[external-api] Add contact support field to update status#10271
[external-api] Add contact support field to update status#10271karencfv wants to merge 16 commits intooxidecomputer:mainfrom
Conversation
|
It worries me slightly to tell the user the system is unhealthy at times when that's expected. |
I totally get it. My first instinct was to call this "is_system_updateable" or something like that. We discussed somewhere, but I think it was during a meeting or something. I was looking for the discussion but couldn't find it. I don't remember the specifics, but I think the reasoning behind this naming was to make sure users don't ignore this issue if they encounter an "unhealthy" system and they do call support. Maybe @davepacheco can expand An idea was floated around that the console could hide the status while there was an ongoing update, @david-crespo what is your take on this? |
|
That’s interesting, so it would be like health/unhealthy, unless less than 100% of components are on the target version, in which case we’re “updating” or something. I guess I wonder what “unhealthy” is supposed to tell the user. I’d much rather have it in the form of an active problem. |
|
The idea of this work is to take the place of the health check script the support team currently runs before and after each update until we have a proper FM implementation. We want it specifically tied to the update process https://rfd.shared.oxide.computer/rfd/0612. More detail here #9876. Perhaps we can chat further on the topic at the next update sync to make sure we're all on the same page? |
|
That's helpful, I'll read that issue. Off the top of my head I think it would feel better to me (and possibly be more useful to support) to have all the sub-checks as separate booleans rather than synthesizing them all into one big AND. And it doesn't really feel like that update-specific, even though it's used during update. So maybe it belongs in its own endpoint? |
There are a few things at play here. From the user's perspective none of the failed checks are actionable to them, so we don't want to give them any more information than they need. In this case the only information they need is "something isn't right after the update go call support". There is more detail on this here -> https://rfd.shared.oxide.computer/rfd/0612#_user_facing. The support team does need more information about what went wrong. For them, we are adding all of the health data to inventory, which is included in the support bundles. This endpoint isn't really for them. Initially we were going to have dedicated health checks running in the background and they were going to be part of a "health monitor" object in inventory. Ultimately, we backtracked on this as it was overlapping too much with what will eventually be FM, here is the reasoning behind that restructure #9876.

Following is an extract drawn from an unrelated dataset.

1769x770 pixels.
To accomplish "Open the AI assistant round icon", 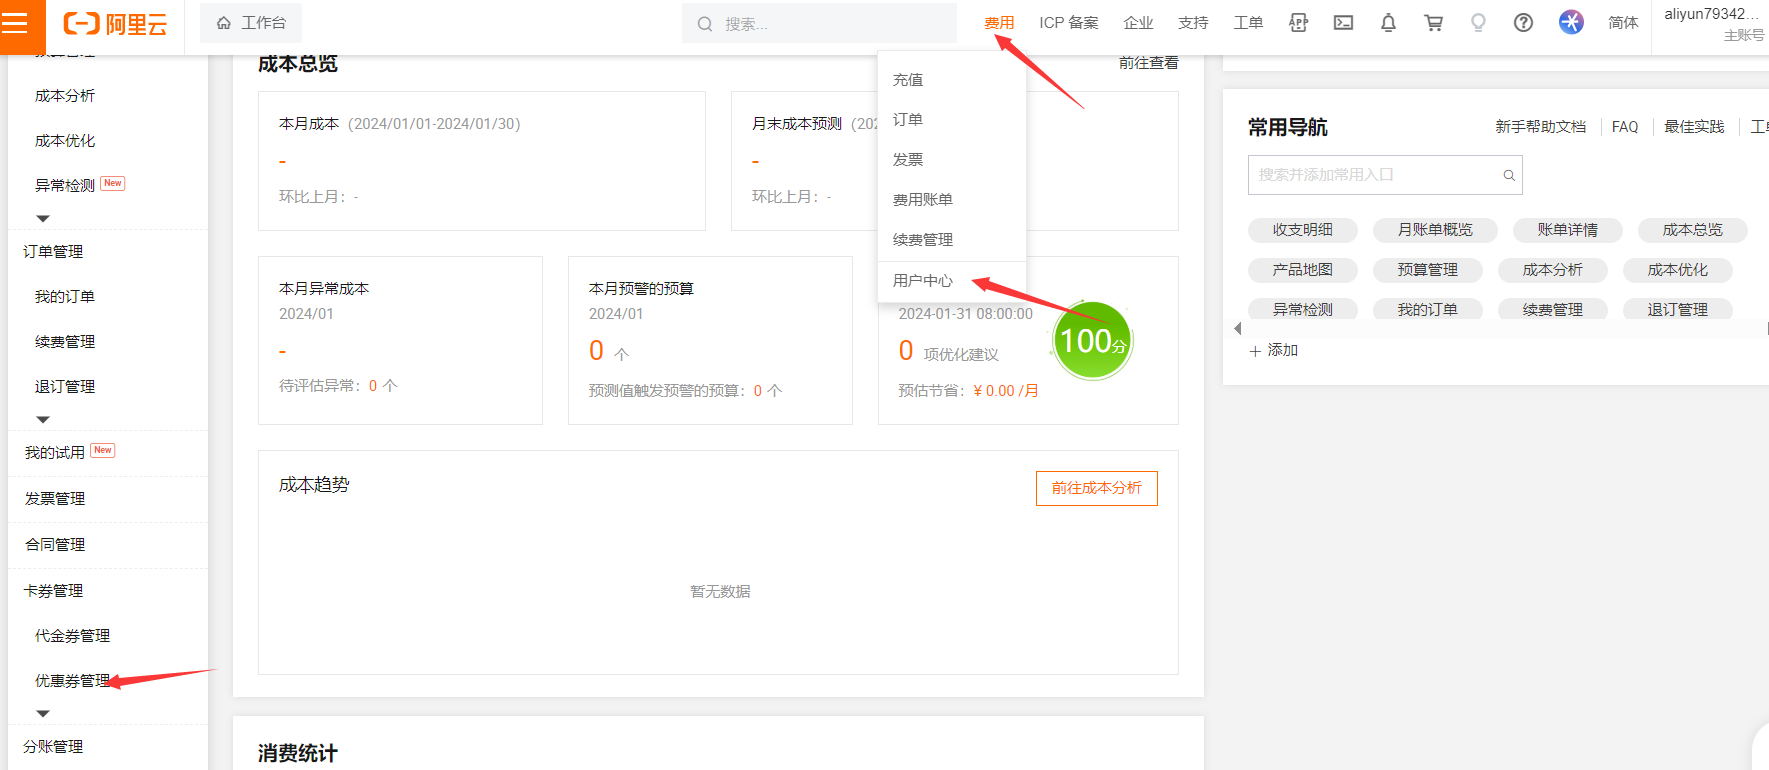I will coord(1571,22).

Maybe? The thing is, this will all go away when FM is implemented most likely. We don't want to give these checks too much importance. Or have customers rely on them too much. For now we just want them to be part of update status, so customers can have some sort of confidence that an update went well or not. Or if something is wrong and they should not begin an update process at all. |
|
@david-crespo thanks for taking a look. Definitely the intended long-term solution here is that this information feeds into an "active problems" API driven by the FM subsystem. We explicitly decided not to try to do this here. From RFD 612:
@david-crespo wrote:
These are the two goals:
To that end, I would rename this field @david-crespo wrote:
and @karencfv wrote:
Yeah, we definitely don't want false alarms during an upgrade. We did discuss that and wrote it into RFD 612:
As I read that, the API should not report |
|
Forgot to add: @david-crespo hopefully that's clarifying and if it makes sense, great. If not, we could discuss on tomorrow's update sync (or another time, if that's a bad time)? |
|
Yes, it does help. I like |
| // There should always be an inventory collection before or after an | ||
| // update | ||
| None => false, | ||
| Some(collection) => collection.is_system_healthy(), |
There was a problem hiding this comment.
I think we also want checks here:
- that the inventory collection is not too old
- that if there's an update in progress, then
time_last_step_plannedis within the last N minutes
| /// - All zpools are online. | ||
| /// - All enabled SMF services are in an online state. | ||
| pub fn is_system_healthy(&self) -> bool { | ||
| self.are_all_zpools_healthy() |
There was a problem hiding this comment.
What about:
- missing zpools (would probably have to compare against blueprint?)
- missing sled agents, SPs, or other components (presumably would compare against blueprint)
I'm torn about whether any of this belongs in impl Inventory vs. out in the health check function. I think is_system_healthy(&self) -> bool is too much of a footgun. We don't want people reaching for this randomly because they want to know if things currently seem okay. Its criteria are very specific to the use case we have in mind.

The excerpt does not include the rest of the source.